(Records drawn from a dataset)
####

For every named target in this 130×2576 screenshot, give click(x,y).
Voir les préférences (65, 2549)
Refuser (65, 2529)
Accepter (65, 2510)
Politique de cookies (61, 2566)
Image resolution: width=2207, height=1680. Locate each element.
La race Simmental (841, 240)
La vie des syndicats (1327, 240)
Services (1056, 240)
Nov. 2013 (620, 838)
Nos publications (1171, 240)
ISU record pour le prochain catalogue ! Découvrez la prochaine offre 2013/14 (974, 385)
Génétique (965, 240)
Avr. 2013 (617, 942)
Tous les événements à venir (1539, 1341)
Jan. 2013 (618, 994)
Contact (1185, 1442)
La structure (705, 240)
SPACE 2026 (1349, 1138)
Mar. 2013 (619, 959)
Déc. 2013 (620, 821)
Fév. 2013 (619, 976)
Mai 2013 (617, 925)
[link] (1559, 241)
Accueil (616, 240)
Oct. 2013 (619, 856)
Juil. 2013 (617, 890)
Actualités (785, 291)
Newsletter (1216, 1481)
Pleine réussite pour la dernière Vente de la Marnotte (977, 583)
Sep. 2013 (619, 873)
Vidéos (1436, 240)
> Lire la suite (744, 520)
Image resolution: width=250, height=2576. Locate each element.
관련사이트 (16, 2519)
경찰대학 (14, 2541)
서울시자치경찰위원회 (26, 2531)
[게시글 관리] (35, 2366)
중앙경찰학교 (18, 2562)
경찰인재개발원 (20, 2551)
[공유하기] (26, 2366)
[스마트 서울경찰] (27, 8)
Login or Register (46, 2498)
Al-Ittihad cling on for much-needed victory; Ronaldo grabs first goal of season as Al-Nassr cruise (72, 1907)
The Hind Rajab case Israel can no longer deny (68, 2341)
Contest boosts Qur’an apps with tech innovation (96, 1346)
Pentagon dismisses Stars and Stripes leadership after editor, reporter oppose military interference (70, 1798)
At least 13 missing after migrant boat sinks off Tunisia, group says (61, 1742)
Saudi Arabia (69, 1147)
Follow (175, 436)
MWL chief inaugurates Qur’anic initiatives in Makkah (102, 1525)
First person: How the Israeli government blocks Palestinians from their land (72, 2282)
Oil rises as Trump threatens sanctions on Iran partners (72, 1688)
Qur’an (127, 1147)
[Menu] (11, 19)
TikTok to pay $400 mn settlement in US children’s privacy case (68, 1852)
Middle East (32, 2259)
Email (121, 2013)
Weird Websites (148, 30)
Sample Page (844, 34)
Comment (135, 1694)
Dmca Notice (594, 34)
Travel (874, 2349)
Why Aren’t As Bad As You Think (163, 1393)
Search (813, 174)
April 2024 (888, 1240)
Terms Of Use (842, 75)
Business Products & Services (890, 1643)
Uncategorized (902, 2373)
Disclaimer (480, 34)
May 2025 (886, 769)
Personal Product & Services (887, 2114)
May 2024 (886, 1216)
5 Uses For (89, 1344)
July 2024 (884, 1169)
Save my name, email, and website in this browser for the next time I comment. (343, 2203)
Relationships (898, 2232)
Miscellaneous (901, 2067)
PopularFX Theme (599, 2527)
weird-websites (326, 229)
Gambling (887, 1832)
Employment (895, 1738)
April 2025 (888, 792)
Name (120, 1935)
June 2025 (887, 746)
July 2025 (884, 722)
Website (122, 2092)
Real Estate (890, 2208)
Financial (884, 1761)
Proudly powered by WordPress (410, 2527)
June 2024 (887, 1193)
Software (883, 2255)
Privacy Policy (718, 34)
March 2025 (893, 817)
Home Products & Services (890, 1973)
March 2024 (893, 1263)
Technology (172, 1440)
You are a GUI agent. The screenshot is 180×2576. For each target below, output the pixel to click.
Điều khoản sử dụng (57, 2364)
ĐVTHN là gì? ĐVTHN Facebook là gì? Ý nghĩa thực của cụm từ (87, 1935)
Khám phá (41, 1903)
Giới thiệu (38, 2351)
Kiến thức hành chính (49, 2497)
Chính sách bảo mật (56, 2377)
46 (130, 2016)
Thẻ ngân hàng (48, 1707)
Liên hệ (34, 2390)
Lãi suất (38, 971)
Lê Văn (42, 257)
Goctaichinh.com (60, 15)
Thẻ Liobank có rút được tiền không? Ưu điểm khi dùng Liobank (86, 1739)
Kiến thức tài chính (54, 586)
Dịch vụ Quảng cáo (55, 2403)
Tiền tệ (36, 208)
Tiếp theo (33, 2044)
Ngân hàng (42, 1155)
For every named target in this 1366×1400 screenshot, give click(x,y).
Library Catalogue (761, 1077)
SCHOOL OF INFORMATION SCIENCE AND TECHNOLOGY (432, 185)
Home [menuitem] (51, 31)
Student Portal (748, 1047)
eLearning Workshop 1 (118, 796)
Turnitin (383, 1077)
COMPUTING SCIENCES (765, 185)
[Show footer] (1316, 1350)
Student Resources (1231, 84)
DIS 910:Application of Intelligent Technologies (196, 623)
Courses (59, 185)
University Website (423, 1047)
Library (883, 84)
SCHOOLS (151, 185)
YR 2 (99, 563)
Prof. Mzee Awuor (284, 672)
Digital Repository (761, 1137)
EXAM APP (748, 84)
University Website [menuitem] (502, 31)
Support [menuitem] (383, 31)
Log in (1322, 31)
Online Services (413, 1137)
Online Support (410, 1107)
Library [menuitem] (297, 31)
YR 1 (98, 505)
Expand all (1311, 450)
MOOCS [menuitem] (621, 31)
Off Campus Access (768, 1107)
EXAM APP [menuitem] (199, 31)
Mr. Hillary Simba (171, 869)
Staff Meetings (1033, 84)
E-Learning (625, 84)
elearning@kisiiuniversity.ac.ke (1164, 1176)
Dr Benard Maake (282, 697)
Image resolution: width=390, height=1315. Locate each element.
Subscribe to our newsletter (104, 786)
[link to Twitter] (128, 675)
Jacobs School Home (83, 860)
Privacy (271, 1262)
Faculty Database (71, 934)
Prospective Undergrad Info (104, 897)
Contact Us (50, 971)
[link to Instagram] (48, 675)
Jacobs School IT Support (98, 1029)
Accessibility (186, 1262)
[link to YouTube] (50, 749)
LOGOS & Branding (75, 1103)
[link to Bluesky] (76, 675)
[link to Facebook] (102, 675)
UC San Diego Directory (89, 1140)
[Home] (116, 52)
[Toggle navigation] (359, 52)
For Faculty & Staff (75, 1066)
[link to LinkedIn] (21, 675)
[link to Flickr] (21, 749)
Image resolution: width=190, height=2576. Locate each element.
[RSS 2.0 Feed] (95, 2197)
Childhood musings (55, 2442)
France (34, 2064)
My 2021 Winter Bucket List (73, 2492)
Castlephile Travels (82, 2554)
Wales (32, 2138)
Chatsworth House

####

Every line above should be transcribed exactly.

For every named target in this 130×2576 screenshot, give click(x,y).
Voir les préférences (65, 2549)
Refuser (65, 2529)
Accepter (65, 2510)
Politique de cookies (61, 2566)
Image resolution: width=2207, height=1680. Locate each element.
La race Simmental (841, 240)
La vie des syndicats (1327, 240)
Services (1056, 240)
Nov. 2013 (620, 838)
Nos publications (1171, 240)
ISU record pour le prochain catalogue ! Découvrez la prochaine offre 2013/14 (974, 385)
Génétique (965, 240)
Avr. 2013 (617, 942)
Tous les événements à venir (1539, 1341)
Jan. 2013 (618, 994)
Contact (1185, 1442)
La structure (705, 240)
SPACE 2026 (1349, 1138)
Mar. 2013 (619, 959)
Déc. 2013 (620, 821)
Fév. 2013 (619, 976)
Mai 2013 (617, 925)
[link] (1559, 241)
Accueil (616, 240)
Oct. 2013 (619, 856)
Juil. 2013 (617, 890)
Actualités (785, 291)
Newsletter (1216, 1481)
Pleine réussite pour la dernière Vente de la Marnotte (977, 583)
Sep. 2013 (619, 873)
Vidéos (1436, 240)
> Lire la suite (744, 520)
Image resolution: width=250, height=2576. Locate each element.
관련사이트 (16, 2519)
경찰대학 (14, 2541)
서울시자치경찰위원회 (26, 2531)
[게시글 관리] (35, 2366)
중앙경찰학교 (18, 2562)
경찰인재개발원 (20, 2551)
[공유하기] (26, 2366)
[스마트 서울경찰] (27, 8)
Login or Register (46, 2498)
Al-Ittihad cling on for much-needed victory; Ronaldo grabs first goal of season as Al-Nassr cruise (72, 1907)
The Hind Rajab case Israel can no longer deny (68, 2341)
Contest boosts Qur’an apps with tech innovation (96, 1346)
Pentagon dismisses Stars and Stripes leadership after editor, reporter oppose military interference (70, 1798)
At least 13 missing after migrant boat sinks off Tunisia, group says (61, 1742)
Saudi Arabia (69, 1147)
Follow (175, 436)
MWL chief inaugurates Qur’anic initiatives in Makkah (102, 1525)
First person: How the Israeli government blocks Palestinians from their land (72, 2282)
Oil rises as Trump threatens sanctions on Iran partners (72, 1688)
Qur’an (127, 1147)
[Menu] (11, 19)
TikTok to pay $400 mn settlement in US children’s privacy case (68, 1852)
Middle East (32, 2259)
Email (121, 2013)
Weird Websites (148, 30)
Sample Page (844, 34)
Comment (135, 1694)
Dmca Notice (594, 34)
Travel (874, 2349)
Why Aren’t As Bad As You Think (163, 1393)
Search (813, 174)
April 2024 (888, 1240)
Terms Of Use (842, 75)
Business Products & Services (890, 1643)
Uncategorized (902, 2373)
Disclaimer (480, 34)
May 2025 (886, 769)
Personal Product & Services (887, 2114)
May 2024 (886, 1216)
5 Uses For (89, 1344)
July 2024 (884, 1169)
Save my name, email, and website in this browser for the next time I comment. (343, 2203)
Relationships (898, 2232)
Miscellaneous (901, 2067)
PopularFX Theme (599, 2527)
weird-websites (326, 229)
Gambling (887, 1832)
Employment (895, 1738)
April 2025 (888, 792)
Name (120, 1935)
June 2025 (887, 746)
July 2025 (884, 722)
Website (122, 2092)
Real Estate (890, 2208)
Financial (884, 1761)
Proudly powered by WordPress (410, 2527)
June 2024 (887, 1193)
Software (883, 2255)
Privacy Policy (718, 34)
March 2025 (893, 817)
Home Products & Services (890, 1973)
March 2024 (893, 1263)
Technology (172, 1440)
You are a GUI agent. The screenshot is 180×2576. For each target below, output the pixel to click.
Điều khoản sử dụng (57, 2364)
ĐVTHN là gì? ĐVTHN Facebook là gì? Ý nghĩa thực của cụm từ (87, 1935)
Khám phá (41, 1903)
Giới thiệu (38, 2351)
Kiến thức hành chính (49, 2497)
Chính sách bảo mật (56, 2377)
46 (130, 2016)
Thẻ ngân hàng (48, 1707)
Liên hệ (34, 2390)
Lãi suất (38, 971)
Lê Văn (42, 257)
Goctaichinh.com (60, 15)
Thẻ Liobank có rút được tiền không? Ưu điểm khi dùng Liobank (86, 1739)
Kiến thức tài chính (54, 586)
Dịch vụ Quảng cáo (55, 2403)
Tiền tệ (36, 208)
Tiếp theo (33, 2044)
Ngân hàng (42, 1155)
For every named target in this 1366×1400 screenshot, give click(x,y).
Library Catalogue (761, 1077)
SCHOOL OF INFORMATION SCIENCE AND TECHNOLOGY (432, 185)
Home [menuitem] (51, 31)
Student Portal (748, 1047)
eLearning Workshop 1 (118, 796)
Turnitin (383, 1077)
COMPUTING SCIENCES (765, 185)
[Show footer] (1316, 1350)
Student Resources (1231, 84)
DIS 910:Application of Intelligent Technologies (196, 623)
Courses (59, 185)
University Website (423, 1047)
Library (883, 84)
SCHOOLS (151, 185)
YR 2 (99, 563)
Prof. Mzee Awuor (284, 672)
Digital Repository (761, 1137)
EXAM APP (748, 84)
University Website [menuitem] (502, 31)
Support [menuitem] (383, 31)
Log in (1322, 31)
Online Services (413, 1137)
Online Support (410, 1107)
Library [menuitem] (297, 31)
YR 1 (98, 505)
Expand all (1311, 450)
MOOCS [menuitem] (621, 31)
Off Campus Access (768, 1107)
EXAM APP [menuitem] (199, 31)
Mr. Hillary Simba (171, 869)
Staff Meetings (1033, 84)
E-Learning (625, 84)
elearning@kisiiuniversity.ac.ke (1164, 1176)
Dr Benard Maake (282, 697)
Image resolution: width=390, height=1315. Locate each element.
Subscribe to our newsletter (104, 786)
[link to Twitter] (128, 675)
Jacobs School Home (83, 860)
Privacy (271, 1262)
Faculty Database (71, 934)
Prospective Undergrad Info (104, 897)
Contact Us (50, 971)
[link to Instagram] (48, 675)
Jacobs School IT Support (98, 1029)
Accessibility (186, 1262)
[link to YouTube] (50, 749)
LOGOS & Branding (75, 1103)
[link to Bluesky] (76, 675)
[link to Facebook] (102, 675)
UC San Diego Directory (89, 1140)
[Home] (116, 52)
[Toggle navigation] (359, 52)
For Faculty & Staff (75, 1066)
[link to LinkedIn] (21, 675)
[link to Flickr] (21, 749)
Image resolution: width=190, height=2576. Locate each element.
[RSS 2.0 Feed] (95, 2197)
Childhood musings (55, 2442)
France (34, 2064)
My 2021 Winter Bucket List (73, 2492)
Castlephile Travels (82, 2554)
Wales (32, 2138)
Chatsworth House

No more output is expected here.